Friday, April 24, 2009
Confessions Of A Gay Guy
I've known that I'm gay for a long time now. About 10 years it seems. Even so, a small part of me has never truly accepted myself, nor made complete peace with that fact. Don't get me wrong, I've never had a problem about being gay. It's just that I still had some confusion and doubts about being the way that I am, lingering at the back of my mind.
Would things have turned out differently if my parents' relationship were not estranged?
Would I have turned out differently if my dad had taken better care of me and shown me proper fatherly love?
Am I really born gay, or did I choose this path early on in my life?
Am I really an abomination, as said by major beliefs and religions?
Am I angering God by being the way that I am?
Does God not love me because I'm gay?
Will I be thrown into the depths of hell when I die?
Is my existence a sin personified?
Am I really the unnatural, disgusting, immoral and perverted being as portrayed by religion?
Would I find myself going straight, getting married someday and raising a family of my own, as perceived as the 'right' thing to do by society?
As I watched the trailer for Prayers For Bobby and read some gay-related articles last week, I've hit some realizations, or affirmation as you might put it, that helped me fully accept and make peace with myself. Some of you might be surprised that I'm a God-fearing person, but I strongly believe that God exists and He watches over us everyday. After recent developments, I've come to realize that...

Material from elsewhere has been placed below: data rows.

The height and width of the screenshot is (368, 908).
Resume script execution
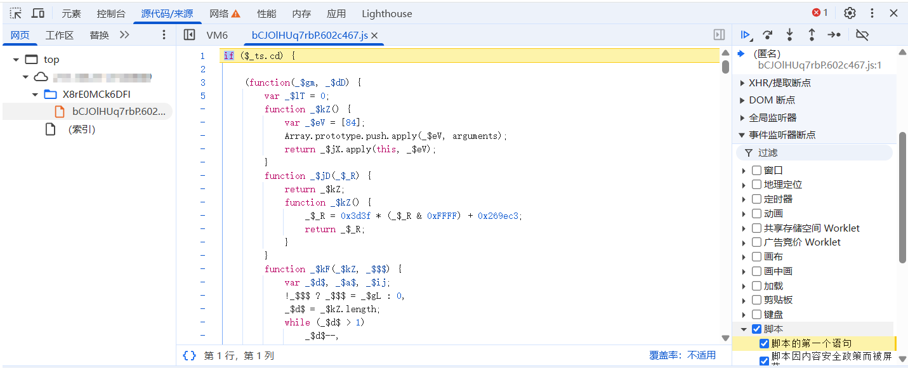pos(746,35)
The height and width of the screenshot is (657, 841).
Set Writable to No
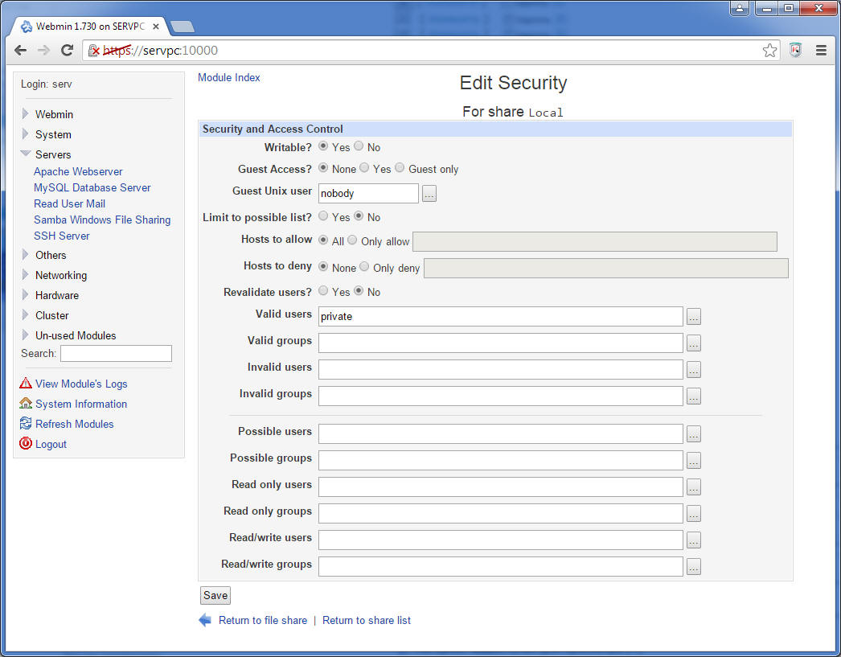click(x=359, y=146)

1. God loves me as I am. This realization is the most important to me, because it finally puts me at peace with myself as a gay person. If He is perfect and His creations are perfect, then He created me perfectly the way He wanted me to be and loves me as I am. It doesn't matter what we are, but it matters more what you do with your time here.
2. I am born the way I am. Even if the whole world shuns me, it will not change this fact. This is not a path or choice that I chose, NOR was it chosen for me by any circumstancial means in the early stages of my life. Furthermore, my first attraction to a boy happened when I hit puberty at 13, even before my parents became truly estranged.
3. There is nothing wrong with me and there is nothing to change. And that is the absolute TRUTH for me. I am gay and I am proud of it. I've never meant or done anything to hurt anyone by being gay. I'm just being myself, just as nature intended.
4. Being gay does NOT make me an abomination, a pervert or an immoral person, regardless what any majority, beliefs or religion says. I am just a normal person born with different sexual orientation but it does NOT define me as a person. My attitude, behavior and actions are what defines me as a person. Anyone, regardless of sexuality, is capable of being a pervert or immoral person.
5. I am equal and deserve similar rights as everyone else. I breathe and love, laugh and cry, hurt and bleed just like everybody else.
If you think that you know better just because you read from some 'book' or listened to a straight person who THINKS that they know more about gay people than gay people, THINK AGAIN! Go talk with a real gay person to understand us better.